Every garden is dry sometimes, but in some climates and with some soil types, moisture is always at a premium. Scant rainfall typical of many places in the West, as well as in areas where late-summer droughts create temporary desert conditions, sets the stage for a garden created with dry soil in mind.

The same gardening techniques that serve desert gardeners apply to areas with sandy soil, which dries out quickly no matter how much rain falls, and they can also be used to good effect on a slope that is difficult to water because of runoff. In these and other types of dry, sunny sites, you can still have a colorful garden by using plants that are adapted to these conditions and by using the special planting techniques described here.

Dodging the Drought

Summer is always the most stressful season in a dry garden, but you may be amazed at how easy it is to succeed at growing "off-season" plants, which are quenched by winter rains. Even in high deserts, spring-flowering bulbs like crocuses, daffodils, and tulips will blissfully bloom in spring with little or no supplemental water during their most active period of growth, which is from late fall to late spring.
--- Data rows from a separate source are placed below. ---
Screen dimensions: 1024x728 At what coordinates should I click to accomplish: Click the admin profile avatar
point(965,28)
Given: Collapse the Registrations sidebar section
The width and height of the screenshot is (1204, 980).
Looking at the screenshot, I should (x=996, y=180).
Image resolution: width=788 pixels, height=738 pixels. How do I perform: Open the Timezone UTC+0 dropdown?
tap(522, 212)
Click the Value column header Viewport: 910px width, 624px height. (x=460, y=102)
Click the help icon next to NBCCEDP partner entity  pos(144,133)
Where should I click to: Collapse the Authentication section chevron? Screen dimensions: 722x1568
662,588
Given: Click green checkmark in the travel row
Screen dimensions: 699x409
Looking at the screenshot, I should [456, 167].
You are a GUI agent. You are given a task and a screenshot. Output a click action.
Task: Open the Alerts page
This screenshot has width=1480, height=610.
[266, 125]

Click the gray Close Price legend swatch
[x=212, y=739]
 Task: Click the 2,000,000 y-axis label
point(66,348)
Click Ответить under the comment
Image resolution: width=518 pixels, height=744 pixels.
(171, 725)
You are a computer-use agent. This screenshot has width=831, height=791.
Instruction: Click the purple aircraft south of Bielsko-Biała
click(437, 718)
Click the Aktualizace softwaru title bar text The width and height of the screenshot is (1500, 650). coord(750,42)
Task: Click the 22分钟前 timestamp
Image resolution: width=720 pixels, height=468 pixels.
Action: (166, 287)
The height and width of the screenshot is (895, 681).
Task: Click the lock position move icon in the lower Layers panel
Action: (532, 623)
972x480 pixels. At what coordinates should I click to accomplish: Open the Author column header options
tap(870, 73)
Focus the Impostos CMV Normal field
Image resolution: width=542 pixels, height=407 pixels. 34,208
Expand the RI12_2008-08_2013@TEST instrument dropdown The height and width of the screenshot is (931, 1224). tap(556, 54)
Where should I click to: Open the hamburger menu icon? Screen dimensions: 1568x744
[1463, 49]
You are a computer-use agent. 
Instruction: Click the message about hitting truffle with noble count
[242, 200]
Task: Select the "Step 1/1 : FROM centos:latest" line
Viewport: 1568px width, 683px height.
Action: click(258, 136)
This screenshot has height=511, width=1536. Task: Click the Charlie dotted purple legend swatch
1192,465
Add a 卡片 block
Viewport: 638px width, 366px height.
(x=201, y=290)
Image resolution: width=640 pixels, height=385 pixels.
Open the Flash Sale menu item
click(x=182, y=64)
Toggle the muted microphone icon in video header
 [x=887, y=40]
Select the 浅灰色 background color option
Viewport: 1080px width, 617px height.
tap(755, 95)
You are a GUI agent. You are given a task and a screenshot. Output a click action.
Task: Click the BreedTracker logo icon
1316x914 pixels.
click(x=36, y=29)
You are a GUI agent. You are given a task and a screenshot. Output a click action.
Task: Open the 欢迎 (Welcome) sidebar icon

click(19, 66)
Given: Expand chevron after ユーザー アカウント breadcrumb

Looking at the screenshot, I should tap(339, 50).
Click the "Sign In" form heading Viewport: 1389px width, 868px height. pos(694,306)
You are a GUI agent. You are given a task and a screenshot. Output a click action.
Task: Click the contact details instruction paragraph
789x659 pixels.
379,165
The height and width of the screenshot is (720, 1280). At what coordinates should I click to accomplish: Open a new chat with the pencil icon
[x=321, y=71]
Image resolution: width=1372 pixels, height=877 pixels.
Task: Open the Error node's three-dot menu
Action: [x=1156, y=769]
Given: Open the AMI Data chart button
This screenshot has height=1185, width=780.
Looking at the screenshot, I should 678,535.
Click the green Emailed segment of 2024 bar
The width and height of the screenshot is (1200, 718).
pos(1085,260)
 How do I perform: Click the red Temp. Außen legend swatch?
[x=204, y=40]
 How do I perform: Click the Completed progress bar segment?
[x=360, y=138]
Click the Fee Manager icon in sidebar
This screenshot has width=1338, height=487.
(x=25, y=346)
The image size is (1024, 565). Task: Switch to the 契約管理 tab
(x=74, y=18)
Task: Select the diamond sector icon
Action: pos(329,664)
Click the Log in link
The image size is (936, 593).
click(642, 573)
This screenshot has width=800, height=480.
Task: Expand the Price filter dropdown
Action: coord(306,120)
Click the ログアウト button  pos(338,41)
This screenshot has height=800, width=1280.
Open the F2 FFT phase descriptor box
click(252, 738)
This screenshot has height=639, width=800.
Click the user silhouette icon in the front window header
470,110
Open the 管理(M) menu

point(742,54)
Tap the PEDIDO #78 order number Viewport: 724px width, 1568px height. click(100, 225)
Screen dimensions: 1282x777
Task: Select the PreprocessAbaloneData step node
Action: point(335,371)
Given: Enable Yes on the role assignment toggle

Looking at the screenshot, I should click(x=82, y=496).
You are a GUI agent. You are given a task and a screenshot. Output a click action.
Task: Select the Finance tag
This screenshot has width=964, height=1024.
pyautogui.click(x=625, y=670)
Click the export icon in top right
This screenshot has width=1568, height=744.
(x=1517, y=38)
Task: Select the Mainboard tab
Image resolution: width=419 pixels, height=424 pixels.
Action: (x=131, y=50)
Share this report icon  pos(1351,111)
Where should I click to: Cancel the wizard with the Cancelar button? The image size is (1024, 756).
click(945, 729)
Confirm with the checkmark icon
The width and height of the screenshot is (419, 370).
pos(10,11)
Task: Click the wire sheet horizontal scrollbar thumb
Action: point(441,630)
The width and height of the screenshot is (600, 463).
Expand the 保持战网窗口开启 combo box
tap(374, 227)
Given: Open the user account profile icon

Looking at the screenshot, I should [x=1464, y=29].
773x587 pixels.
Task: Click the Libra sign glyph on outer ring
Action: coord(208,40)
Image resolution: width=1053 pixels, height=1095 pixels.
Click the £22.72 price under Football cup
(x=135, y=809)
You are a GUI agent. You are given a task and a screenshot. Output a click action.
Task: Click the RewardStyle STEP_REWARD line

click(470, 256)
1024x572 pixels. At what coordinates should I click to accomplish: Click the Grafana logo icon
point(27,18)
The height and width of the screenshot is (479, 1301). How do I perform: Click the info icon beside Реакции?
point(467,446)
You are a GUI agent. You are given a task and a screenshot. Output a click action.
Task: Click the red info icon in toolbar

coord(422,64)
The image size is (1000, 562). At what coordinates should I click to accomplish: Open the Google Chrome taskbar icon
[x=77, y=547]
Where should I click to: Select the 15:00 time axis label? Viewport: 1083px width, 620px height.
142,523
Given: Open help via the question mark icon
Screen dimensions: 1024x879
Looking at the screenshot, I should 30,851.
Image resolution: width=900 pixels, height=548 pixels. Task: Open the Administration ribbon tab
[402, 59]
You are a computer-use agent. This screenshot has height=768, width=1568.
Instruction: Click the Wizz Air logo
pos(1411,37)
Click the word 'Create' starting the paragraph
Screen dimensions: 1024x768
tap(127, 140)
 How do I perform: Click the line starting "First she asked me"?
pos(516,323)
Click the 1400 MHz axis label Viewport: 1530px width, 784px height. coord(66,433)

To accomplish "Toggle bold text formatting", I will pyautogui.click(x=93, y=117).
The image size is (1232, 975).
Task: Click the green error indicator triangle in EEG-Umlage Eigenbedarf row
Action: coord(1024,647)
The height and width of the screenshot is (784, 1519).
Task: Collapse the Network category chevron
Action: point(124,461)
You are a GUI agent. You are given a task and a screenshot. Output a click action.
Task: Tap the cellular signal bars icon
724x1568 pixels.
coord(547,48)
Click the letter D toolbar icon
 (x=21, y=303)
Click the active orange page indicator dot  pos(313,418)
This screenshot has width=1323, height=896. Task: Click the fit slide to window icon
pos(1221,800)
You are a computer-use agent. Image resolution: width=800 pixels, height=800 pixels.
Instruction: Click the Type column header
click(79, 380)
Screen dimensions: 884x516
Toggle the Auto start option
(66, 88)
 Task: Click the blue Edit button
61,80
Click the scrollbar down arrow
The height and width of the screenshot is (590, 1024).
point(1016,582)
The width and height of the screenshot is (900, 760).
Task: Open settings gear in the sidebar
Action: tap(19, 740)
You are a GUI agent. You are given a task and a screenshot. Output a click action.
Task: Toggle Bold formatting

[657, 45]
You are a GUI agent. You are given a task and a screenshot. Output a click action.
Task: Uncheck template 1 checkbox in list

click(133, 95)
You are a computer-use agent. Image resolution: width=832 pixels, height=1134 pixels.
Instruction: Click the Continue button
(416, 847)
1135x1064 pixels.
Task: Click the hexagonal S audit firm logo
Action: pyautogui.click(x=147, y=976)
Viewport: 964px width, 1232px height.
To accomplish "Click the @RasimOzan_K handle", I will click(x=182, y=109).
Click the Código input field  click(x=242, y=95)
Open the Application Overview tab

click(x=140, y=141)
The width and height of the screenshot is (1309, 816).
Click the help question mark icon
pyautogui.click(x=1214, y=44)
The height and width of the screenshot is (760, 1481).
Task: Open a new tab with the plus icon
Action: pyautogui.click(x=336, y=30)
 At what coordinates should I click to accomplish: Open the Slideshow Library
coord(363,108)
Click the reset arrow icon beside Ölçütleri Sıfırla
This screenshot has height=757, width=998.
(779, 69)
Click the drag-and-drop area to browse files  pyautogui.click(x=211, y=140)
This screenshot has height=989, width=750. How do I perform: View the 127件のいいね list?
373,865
Later, when Mother Nature turns up the heat and turns off the water, these plants quietly go dormant before the hot summer season. In dry climates with mild winters, take advantage of cold-tolerant annuals that can be grown from seed sown outdoors in fall, such as larkspur, poppies, and even cosmos. They'll need supplemental watering until they germinate, unless the season is wet, but any soil holds water longer at the end of the year than during summer.

Plants for Parched Gardens

All gardens need supplemental water once in a while, but growing plants that are natural water misers, such as cotoneaster, stonecrop, and yucca, keeps this need within practical limits. Look to nature for clues to help you find promising plants. Prairies and mountainsides as well as arid parts of the world have contributed a wealth of beautiful plants that will thrive in a garden like yours.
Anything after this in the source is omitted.